Q. We just lost our CBS station on DIRECTV because of some argument they are having. We’re afraid we won’t be able to watch the Super Bowl this Sunday. Do you think an antenna would let us watch the game in case they don’t fix this before then? — Mary, Redmond, Washington.
Mary, DIRECTV on Tuesday morning lost roughly 25 Cox Media-managed local channels due to a carriage dispute, including your CBS affiliate in Seattle, KIRO-TV. I would like to tell you that the fee fight will be settled by Sunday when CBS will broadcast Super Bowl 55, but it’s uncertain at this point. Carriage disputes often last a few weeks (or more) before the two sides come to terms.
Although the Super Bowl on Sunday will likely add some urgency to the negotiations, the list of Cox Media stations affected here only includes four CBS affiliates so the damage to both DIRECTV and the network is not as extensive as it would be if more CBS affiliates were blacked out. In addition, Seattle is by far the largest CBS market affected so the total number of viewers who could miss the game is again relatively small. (Note: The blackout affects all AT&T TV services, including DIRECTV, U-verse and AT&T TV.)
So it might be time to consider some alternatives to watch your local channels, whether it’s CBS or not. Yesterday, I wrote about Locast, the streaming app that offers local channels for free in 28 markets. Today, let’s look at the pros and cons of getting an antenna.
Pro: Free Local Channels
Yes, your local channels (ABC, CBS, Fox, NBC, PBS, Univision, etc.) are available via a TV antenna, and they are free. Not only that, they can deliver a better HD picture over an antenna compared to cable or satellite. The latter tends to compress the signals of local (and all) channels, which tends to dilute the picture quality. The TV providers do this for several reasons, including creating more system room to deliver more channels. The signal your antenna receives directly from the local channel is purer (layman’s term, folks and therefore a better one.
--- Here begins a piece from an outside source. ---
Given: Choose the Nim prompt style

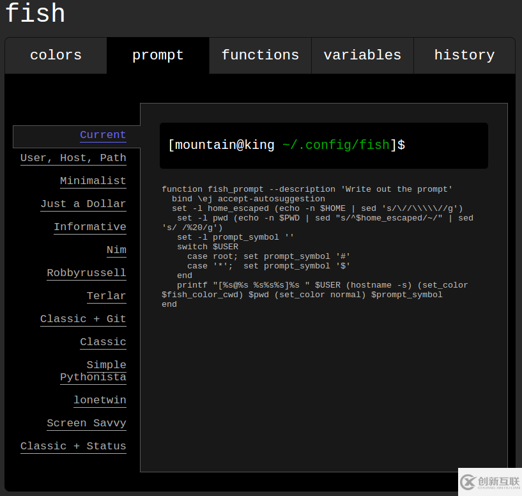Looking at the screenshot, I should coord(116,250).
Con: No Basic Cable or Premium Channels
If you get an antenna, you won’t be able to watch ESPN, TBS, E!, CNN, Fox News, HBO, Showtime, or your favorite regional sports channel. The TV antenna will only pick up signals that are distributed locally, and that does not include the basic cable or premium channels that are on many viewers’ list of favorites. (If you do have a decent Internet connection, you can purchase some of these, such as HBO and Showtime, separately online.)
Pro: Antennas Are Not Expensive
The TV antenna, whether it’s indoor or outdoor, costs less than $100 with many indoor models well under $30. With local channels free, that’s a great deal for consumers looking to cut expenses. (Note: The outdoor antenna can normally pick up more channels than the indoor one. But indoor antennas are becoming more efficient every year with new models and new technology.)
Con: The Antenna May Not Work at Your Location
Before you run off to buy an antenna, you need to know that depending upon the location of your home, your antenna may not be able to pick up the signals of all your local channels. You may live too far away from the channel’s tower to get a decent signal, or you could have a major obstacle in the signal’s path, such as a high-rise office building or mountain. (This could be an issue in the mountainous Washington state, for instance.)
Also, since the nation’s transition to Digital TV in 2008, many antenna owners complain that it’s been more difficult to capture local signals. Unlike the old analog signal, you need a perfect connection to capture the digital signal or it will not display on your set. There is no middle ground. You either get a digital signal or you don’t.
So how can you tell if an antenna at your home will receive all your local channels?
AntennaWeb.org, a web site co-sponsored by the Consumer Technology Association and the National Broadcasting Association, offers an easy-to-use guide to determining what kind of antenna you would need — and how many channels that antenna will pick up. You type in your address, zip code and whether the antenna will be 30 feet or higher above ground level and then antennaweb.org will display a list of stations that you probably will be able to receive.
I say ‘probably’ because until you actually test it at home, you can’t be 100 percent sure. Antennaweb.org might say your address can pick up all four major broadcast networks, but the site isn’t aware of that group of large trees that surround your home, or that high-rise building that sits all too inconveniently across the way.
The good news here is that antennas are inexpensive so you could buy one to test without spending much.
Pro: You May Get Some Bonus Channels
In addition to the major networks (CBS, etc.), there are numerous independent channels that broadcast locally. Some feature old movies and TV shows while others specialize in niche categories such as religion. If your antenna signal is strong, you’ll get more programming than you might have expected.
Pro: The Technology Is Improving
As noted earlier, in the last few years, the antenna companies have done a great job of beefing up their products, offering indoor antennas that can pick up signals as far away as 75 miles. Yes, indoor antennas. If you had a bad experience with an antenna several years ago, you might be pleasantly surprised at how far they have come.
Mary, hope that helps. Happy viewing!